A new treatment for a type of childhood cancer is the first FDA-approved use of gene-therapy. It provides an alternative for patients who have exhausted all other options.
In this week’s Exploradio, WKSU’s Jeff St.Clair sits down with two cancer physicians who are hoping to bring the therapy to Akron.
The therapy is a ‘living drug’ that uses the body’s own immune system to kill cancer cells.
It made headlines in 2012 when the then-experimental therapy was first used on 7-year-old Emily Whitehead.
She had been fighting a form of childhood leukemia called Acute Lymphoblastic Leukemia or ALL for two years and nothing was working.
Emily became the first patient to receive CAR T-cell therapy, which uses a disabled form of the HIV virus to train killer T-cells to attack the leukemia cells.
Dr. Stephen Hunger is head of oncology and director of research at Children’s Hospital of Philadelphia where the treatment was developed. He was invited to Akron recently to talk to doctors about the breakthrough.
A Scary Start to CAR T-cell Therapy
Hunger says the therapy, at first, came close to killing Emily and sent doctors in the ICU into high alert. The team worked around the clock, he says, "to measure everything they could think of measuring.”
They quickly identified a drug that would stop the potentially fatal side-effect known as cytokine release syndrome, “and as soon as she got the drug, she got better," says Hunger.
Hunger says it was a scary start to a therapy that otherwise has worked remarkably well for Emily Whitehead, who five years later remains cancer free.
“If you had told me 5 ½ years ago, when this first girl was treated, how good it could be, I would have said that you were nuts," says Hunger.
"I don’t think anybody involved had any realistic assessment that it could be this effective.”
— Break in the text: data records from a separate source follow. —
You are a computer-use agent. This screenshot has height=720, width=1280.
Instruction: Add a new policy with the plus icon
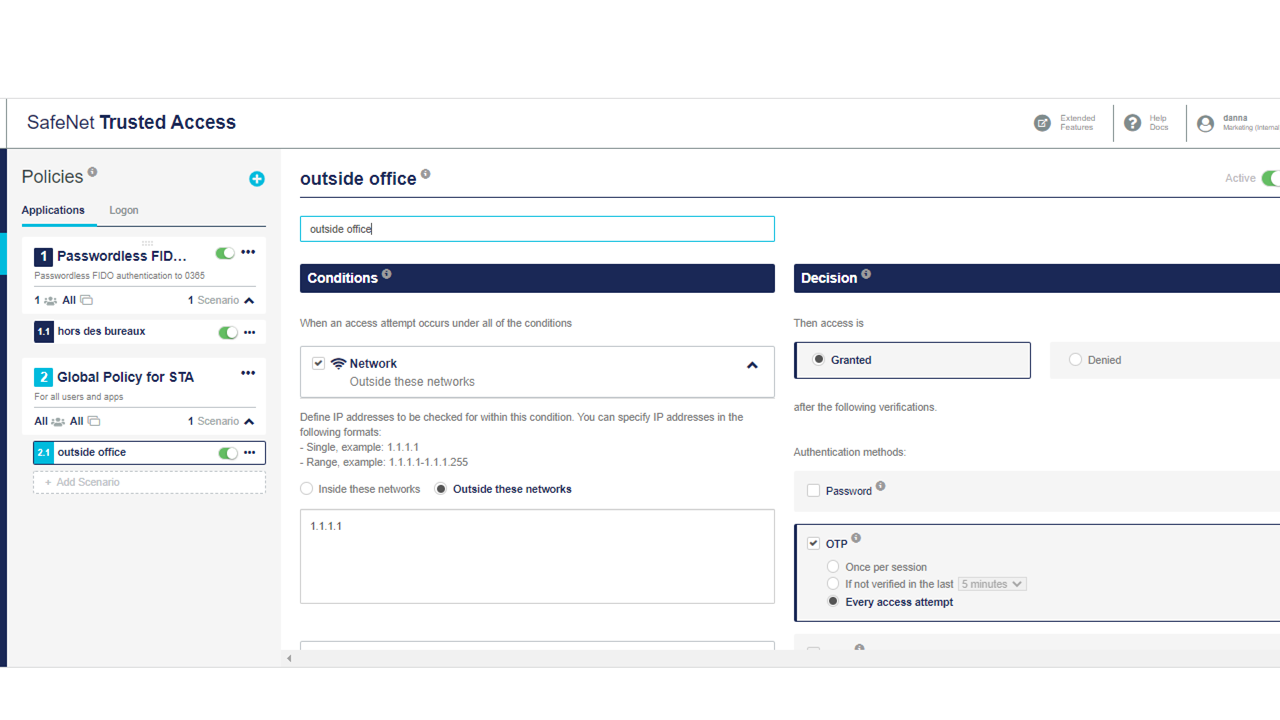(257, 179)
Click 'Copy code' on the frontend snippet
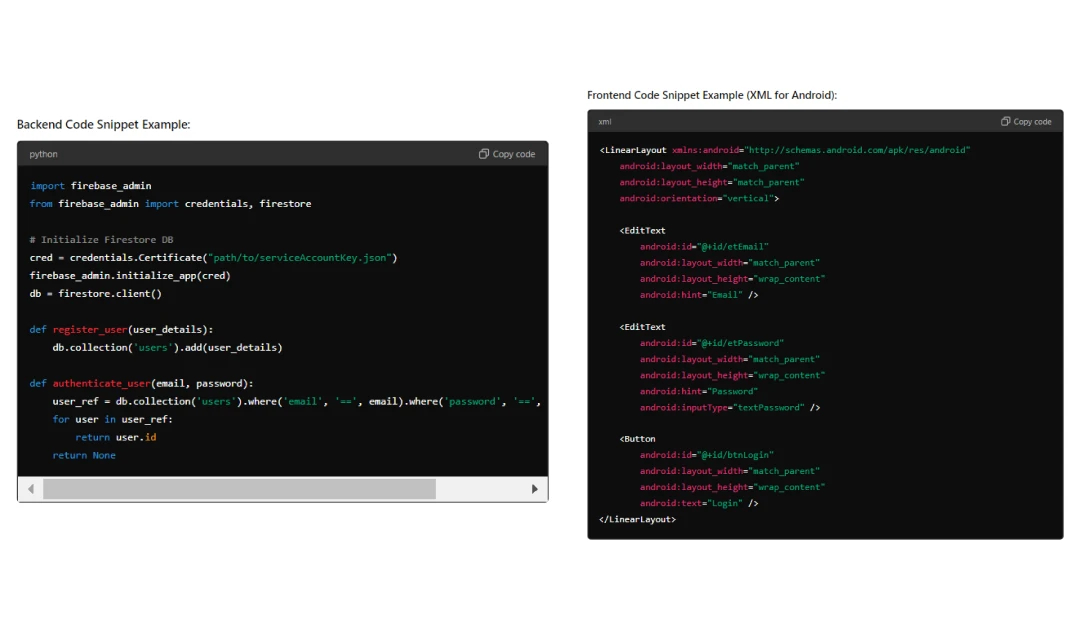The height and width of the screenshot is (628, 1080). pos(1032,121)
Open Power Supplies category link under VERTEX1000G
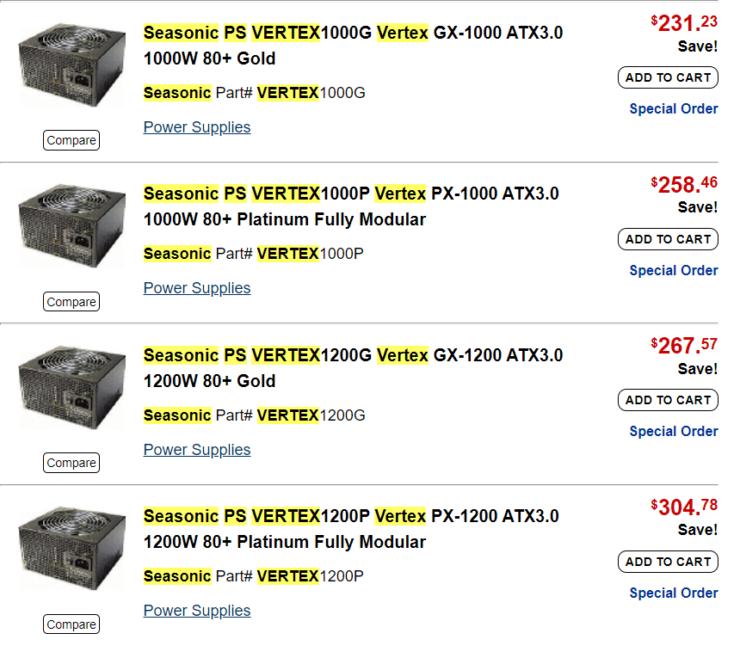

The drug company Novartis purchased the technology from the Children’s Hospital of Philadelphia and sells it under the name Kymriah.
Considering the Cost
Hunger says the therapy begins when a hospital isolates the T-cells from the patient’s blood and then the cells are shipped to the production facility "to be manipulated and manufactured, and when they’re done they’re sent back to the treating facility to infuse the patient.”
It’s not cheap.
Without insurance, each treatment runs around $475,000.
But, with the cost of a bone marrow transplant running up to a $1 million in some cases, Hunger says the new gene-therapy treatment provides another option.
“And part of the question going forward is: When should you apply this in the course of a patient’s disease ... the chance to improve outcome and what is the most cost-effective approach?”
He says it will take time before the therapy comes to Akron.
“We don’t know yet what the requirements will be of institutions to use the drug. I’m sure it will be a limited number of institutions initially.”
He says the drug maker still needs to determine which hospitals can handle the treatment.
“One of the things no doubt that will be considered is can you handle the complications of those infusions,” says Hord.
Akron Children’s sees about 25 cases of the type of childhood leukemia the therapy was designed for. According to Hord, around five of them might be candidates for it when standard treatments don’t work.
He says for now he’ll still send those patients to places like Children’s Hospital of Philadelphia that offer CAR T-cell therapy.
Gene Therapy Comes of Age
It’s the first in a wave of gene-therapy innovations in the pipeline for FDA approval. Just months after the childhood leukemia treatment became the first, the same technology has now been approved to treat lymphoma in adults.
It’s one of 75 new uses of the killer CAR T-cells pending approval, according to the FDA, with hundreds of other gene-therapy procedures waiting in the wings.
“Still not every patient will be cured,” says Hunger, something he knows all too well. But he says the decades of basic research in labs around the world are beginning to pay off for families that have run out of options.